- [Task prompt]: In the real-time comparison passage below, what two versions of the necklace does FIG. 7 show on the two sides?

REAL-TIME COMPARISON
[0040] FIG. 7 illustrates the system performing a side-by-side comparison between one virtual object applied to one output stream, and another virtual object applied to another output stream, according to some embodiments of the invention. For example, the system receives a command to perform a side-by-side comparison. The system duplicates the output stream of frames into two or more streams. In some embodiments, the output streams are positioned such that user's virtual reflection appears on both sides of a split screen, reflecting the user's movement in real-time. FIG. 7 shows user 701 duplicated into two output streams. One side shows the user with necklace 703 in a short version. One side shows the user with necklace 705 in a long version.
[0041] FIG. 8 is a flow diagram illustrating a process for applying a virtual object to an output stream of frames based on a concurrently captured stream of frames without using depth cloud data, according to one embodiment of the invention. At step 801 , a stream of video frames is received from a visual data capture device. At step 803, the system analyzes the image in the video frame using computer vision techniques. At step 805, based on the analysis, image feature points for the user are determined for a frame from a video stream.

- [Data]:

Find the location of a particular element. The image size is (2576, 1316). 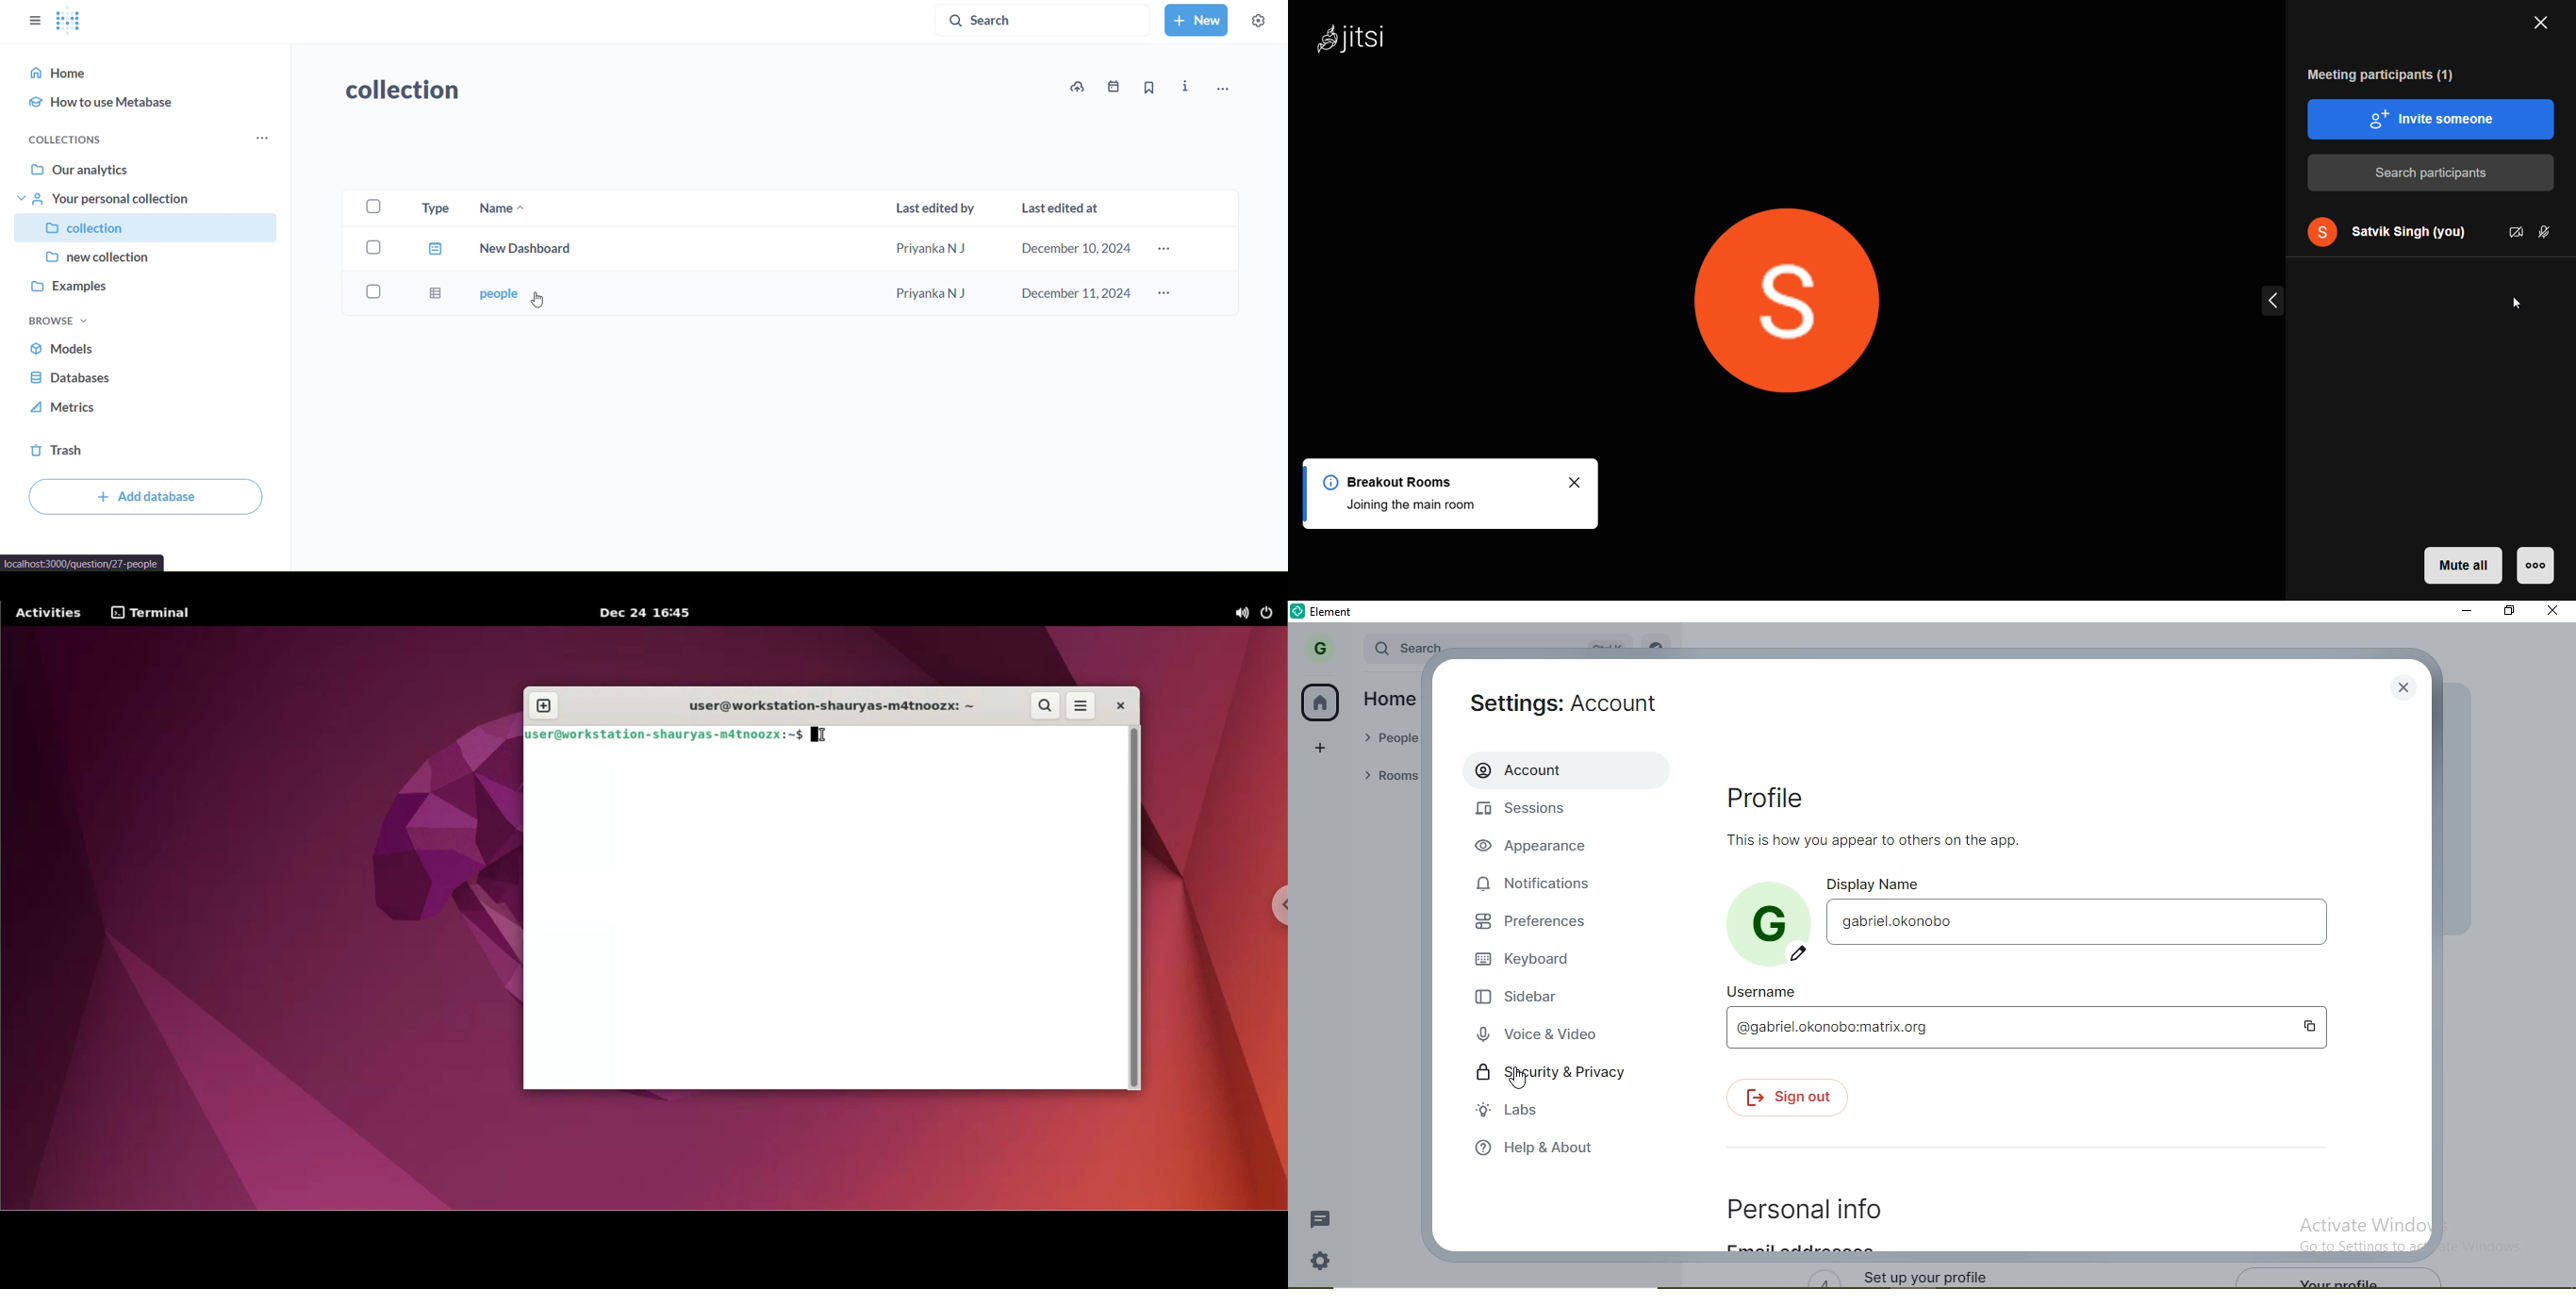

- [The result]: One side shows the user with necklace 703 in a short version, and the other shows the user with necklace 705 in a long version.